Create comfort. Make sure that when you are reconfiguring the pandemic-minded workplace, keep some of the old environment intact. Let them know that when they return there will be a few things the same, just the way they liked them. This will create a sense of co-ownership of the workplace and validate that it serves as a second home where they are welcome.

Minimize distractions. As we discussed above, your workers will be distracted because they have a lot on their mind. They are processing new information every day, every week, every month. So in order to make the workplace a calm environment, remove distractions that may contribute to heightened anxiety. That could include getting rid of screens showing the news, or creating email filters that blast headlines every hour. Recognize the elements from the outside world that may raise the emotional temperature of your workplace. No one can get away from headlines of political unrest of rising pandemic numbers, but make the workplace a respite from them.
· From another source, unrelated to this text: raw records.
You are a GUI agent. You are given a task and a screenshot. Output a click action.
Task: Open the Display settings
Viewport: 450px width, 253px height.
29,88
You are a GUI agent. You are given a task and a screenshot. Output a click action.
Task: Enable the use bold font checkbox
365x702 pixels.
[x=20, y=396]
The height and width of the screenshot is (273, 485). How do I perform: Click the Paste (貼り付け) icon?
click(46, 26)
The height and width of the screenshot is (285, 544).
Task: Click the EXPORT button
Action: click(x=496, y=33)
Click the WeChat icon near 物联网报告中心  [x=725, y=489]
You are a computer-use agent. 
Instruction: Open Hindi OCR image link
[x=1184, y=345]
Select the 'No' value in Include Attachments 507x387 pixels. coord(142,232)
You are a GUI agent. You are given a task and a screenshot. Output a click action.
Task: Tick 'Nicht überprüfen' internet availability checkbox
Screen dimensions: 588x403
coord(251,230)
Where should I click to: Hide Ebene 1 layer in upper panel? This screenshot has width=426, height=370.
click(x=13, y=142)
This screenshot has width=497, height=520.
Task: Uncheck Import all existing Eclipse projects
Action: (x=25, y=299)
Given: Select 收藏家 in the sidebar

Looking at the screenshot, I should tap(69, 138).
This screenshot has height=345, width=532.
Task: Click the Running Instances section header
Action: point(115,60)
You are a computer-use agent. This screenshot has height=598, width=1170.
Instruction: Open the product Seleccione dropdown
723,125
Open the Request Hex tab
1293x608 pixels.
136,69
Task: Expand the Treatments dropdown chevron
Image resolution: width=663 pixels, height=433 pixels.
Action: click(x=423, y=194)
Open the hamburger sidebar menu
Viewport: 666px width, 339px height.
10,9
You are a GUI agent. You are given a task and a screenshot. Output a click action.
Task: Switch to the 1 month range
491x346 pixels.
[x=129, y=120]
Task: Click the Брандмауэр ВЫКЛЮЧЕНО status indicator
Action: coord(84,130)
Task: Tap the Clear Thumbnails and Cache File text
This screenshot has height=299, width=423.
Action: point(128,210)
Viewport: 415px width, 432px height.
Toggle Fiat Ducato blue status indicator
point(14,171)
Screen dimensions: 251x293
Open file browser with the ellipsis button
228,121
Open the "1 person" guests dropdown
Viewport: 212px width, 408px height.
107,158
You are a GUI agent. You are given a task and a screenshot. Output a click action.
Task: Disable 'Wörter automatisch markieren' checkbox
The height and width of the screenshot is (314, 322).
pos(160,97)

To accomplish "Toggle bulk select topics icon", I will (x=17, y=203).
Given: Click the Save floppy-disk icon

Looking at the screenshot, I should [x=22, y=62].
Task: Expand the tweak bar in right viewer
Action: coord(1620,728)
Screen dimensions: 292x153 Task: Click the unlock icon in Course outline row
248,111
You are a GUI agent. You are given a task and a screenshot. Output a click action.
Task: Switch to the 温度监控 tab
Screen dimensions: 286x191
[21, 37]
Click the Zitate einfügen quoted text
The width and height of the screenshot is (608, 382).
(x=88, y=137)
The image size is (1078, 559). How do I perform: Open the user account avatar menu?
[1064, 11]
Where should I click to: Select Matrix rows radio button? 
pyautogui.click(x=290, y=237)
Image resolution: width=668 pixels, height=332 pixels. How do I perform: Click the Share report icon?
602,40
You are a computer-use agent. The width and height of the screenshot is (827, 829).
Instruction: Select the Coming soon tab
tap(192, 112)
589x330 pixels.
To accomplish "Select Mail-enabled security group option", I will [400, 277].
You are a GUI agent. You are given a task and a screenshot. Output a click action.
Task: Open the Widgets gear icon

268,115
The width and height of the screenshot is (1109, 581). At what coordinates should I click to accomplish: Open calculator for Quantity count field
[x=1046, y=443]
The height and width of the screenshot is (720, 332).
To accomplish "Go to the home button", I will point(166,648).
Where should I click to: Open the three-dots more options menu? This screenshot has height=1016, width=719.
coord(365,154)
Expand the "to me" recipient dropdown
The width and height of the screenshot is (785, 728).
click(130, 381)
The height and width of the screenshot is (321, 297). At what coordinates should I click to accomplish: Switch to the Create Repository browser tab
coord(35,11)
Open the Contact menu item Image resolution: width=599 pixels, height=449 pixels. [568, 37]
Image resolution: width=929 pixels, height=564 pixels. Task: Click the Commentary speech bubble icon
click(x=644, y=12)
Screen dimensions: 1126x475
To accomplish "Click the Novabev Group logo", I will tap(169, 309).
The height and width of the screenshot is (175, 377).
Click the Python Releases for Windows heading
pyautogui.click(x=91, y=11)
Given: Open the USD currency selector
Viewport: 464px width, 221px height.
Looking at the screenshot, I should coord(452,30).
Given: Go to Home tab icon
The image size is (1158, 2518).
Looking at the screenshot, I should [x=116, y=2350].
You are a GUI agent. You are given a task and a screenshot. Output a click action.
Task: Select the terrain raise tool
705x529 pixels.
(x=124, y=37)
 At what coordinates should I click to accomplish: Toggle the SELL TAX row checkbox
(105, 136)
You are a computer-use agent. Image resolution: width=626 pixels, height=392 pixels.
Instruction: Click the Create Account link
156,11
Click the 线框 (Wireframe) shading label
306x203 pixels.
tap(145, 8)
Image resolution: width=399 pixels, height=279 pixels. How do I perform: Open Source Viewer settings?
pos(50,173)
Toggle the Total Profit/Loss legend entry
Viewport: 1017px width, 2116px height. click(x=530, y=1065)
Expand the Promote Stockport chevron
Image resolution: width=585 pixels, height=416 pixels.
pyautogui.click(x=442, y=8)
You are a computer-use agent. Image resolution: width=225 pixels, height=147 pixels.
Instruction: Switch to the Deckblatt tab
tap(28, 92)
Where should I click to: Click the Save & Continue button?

Be transparent. With so much uncertainty and stress driving daily life, leadership needs to be open about change. Let workers know beforehand that the organization has thought everything through to create a calm and safe workplace. Explain to them the reasons for these changes. Give them a vision of what potential changes are coming in the next month, six months, or year. Create check-ins, townhalls, one-on-ones that are all in the spirit of keeping them updated and involved.

Get their input. Finally, transparency is best when it invites feedback. Ask workers what they want changed. Ask them what they will need in the work environment that will make them safe. More PPE? Greater social distancing among desks? More hand sanitizer? More remote work options? Whatever it is, poll your workers for input. After all, they are as part of your company as you are, so when both sides work in tandem, this transition—and all the transitions to come—will only be easier.

Remind individuals to focus on what’s in their control. The simple fact is that we can't control what’s happening in other organizations, states, or countries, so it is important to remind everyone to control what they can control. Individuals can control that they wear a mask, get enough sleep, eat a balanced diet, find ways to relieve stress which includes exercising regularly, remain positive by expressing gratitude and stay physically separated yet socially connected. As a leader continue to impress upon people that while it is good to be socially aware, it is more critical to consciously narrow their focus on what they can control.